Recorded data:
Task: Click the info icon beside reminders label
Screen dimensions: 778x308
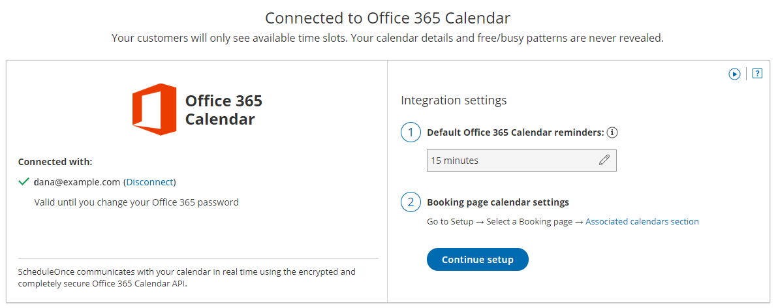Action: click(612, 132)
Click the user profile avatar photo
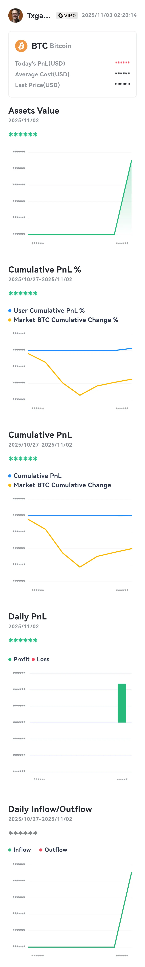 click(15, 15)
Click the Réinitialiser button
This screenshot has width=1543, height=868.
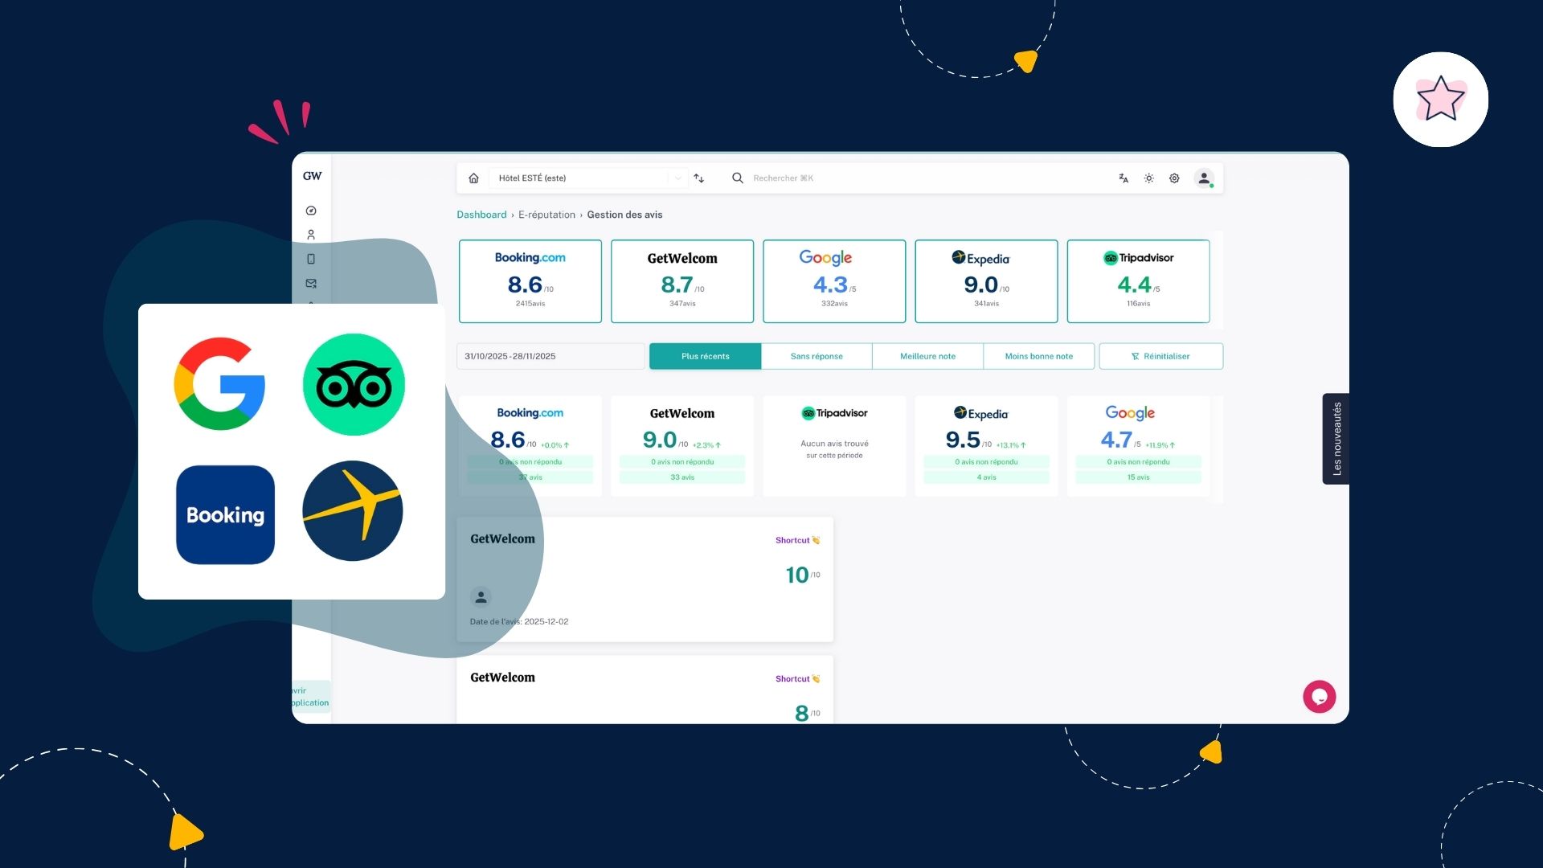[1160, 356]
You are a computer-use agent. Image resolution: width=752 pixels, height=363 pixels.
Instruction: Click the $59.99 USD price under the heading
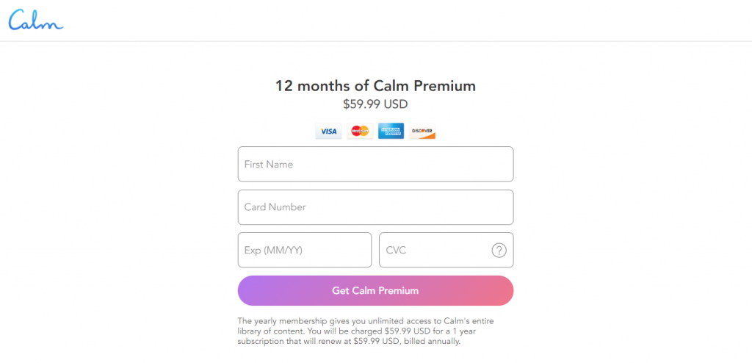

Problem to solve: Give back the lines of all the entries above word for word, leaving out the pictures.

Answer below:
Task: Click the info icon beside reminders label
Screen dimensions: 778x308
Action: click(612, 132)
Click the user profile avatar photo
 click(15, 15)
Click the Réinitialiser button
This screenshot has width=1543, height=868.
[1160, 356]
You are a computer-use agent. Image resolution: width=752 pixels, height=363 pixels.
Instruction: Click the $59.99 USD price under the heading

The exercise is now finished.